Exercise directions:
When copying the data, keep every line exactly the same.

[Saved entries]
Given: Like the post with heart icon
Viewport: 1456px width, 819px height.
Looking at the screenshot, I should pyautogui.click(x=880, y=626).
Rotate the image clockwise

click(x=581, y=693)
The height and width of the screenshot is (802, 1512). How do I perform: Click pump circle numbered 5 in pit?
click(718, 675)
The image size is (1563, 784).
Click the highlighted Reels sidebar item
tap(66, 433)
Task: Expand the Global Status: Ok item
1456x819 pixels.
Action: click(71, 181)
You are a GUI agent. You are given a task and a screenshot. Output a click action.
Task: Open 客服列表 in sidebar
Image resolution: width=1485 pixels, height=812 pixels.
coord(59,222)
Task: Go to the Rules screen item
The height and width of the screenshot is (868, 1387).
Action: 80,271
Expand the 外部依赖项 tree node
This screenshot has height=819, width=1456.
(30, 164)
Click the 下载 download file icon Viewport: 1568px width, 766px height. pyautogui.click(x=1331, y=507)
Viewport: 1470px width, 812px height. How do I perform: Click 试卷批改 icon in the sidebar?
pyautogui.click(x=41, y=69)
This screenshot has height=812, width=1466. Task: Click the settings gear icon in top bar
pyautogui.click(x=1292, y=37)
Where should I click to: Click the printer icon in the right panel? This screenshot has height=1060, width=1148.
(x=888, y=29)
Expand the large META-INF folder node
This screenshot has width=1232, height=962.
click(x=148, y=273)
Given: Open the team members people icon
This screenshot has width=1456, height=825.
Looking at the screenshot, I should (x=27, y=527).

Answer to the exercise:
Given: Like the post with heart icon
Viewport: 1456px width, 819px height.
Looking at the screenshot, I should pyautogui.click(x=880, y=626).
Rotate the image clockwise

click(x=581, y=693)
The height and width of the screenshot is (802, 1512). How do I perform: Click pump circle numbered 5 in pit?
click(718, 675)
The image size is (1563, 784).
Click the highlighted Reels sidebar item
tap(66, 433)
Task: Expand the Global Status: Ok item
1456x819 pixels.
Action: click(71, 181)
You are a GUI agent. You are given a task and a screenshot. Output a click action.
Task: Open 客服列表 in sidebar
Image resolution: width=1485 pixels, height=812 pixels.
coord(59,222)
Task: Go to the Rules screen item
The height and width of the screenshot is (868, 1387).
Action: 80,271
Expand the 外部依赖项 tree node
This screenshot has height=819, width=1456.
(30, 164)
Click the 下载 download file icon Viewport: 1568px width, 766px height. pyautogui.click(x=1331, y=507)
Viewport: 1470px width, 812px height. How do I perform: Click 试卷批改 icon in the sidebar?
pyautogui.click(x=41, y=69)
This screenshot has height=812, width=1466. Task: Click the settings gear icon in top bar
pyautogui.click(x=1292, y=37)
Where should I click to: Click the printer icon in the right panel? This screenshot has height=1060, width=1148.
(x=888, y=29)
Expand the large META-INF folder node
This screenshot has width=1232, height=962.
click(x=148, y=273)
Given: Open the team members people icon
This screenshot has width=1456, height=825.
Looking at the screenshot, I should (x=27, y=527).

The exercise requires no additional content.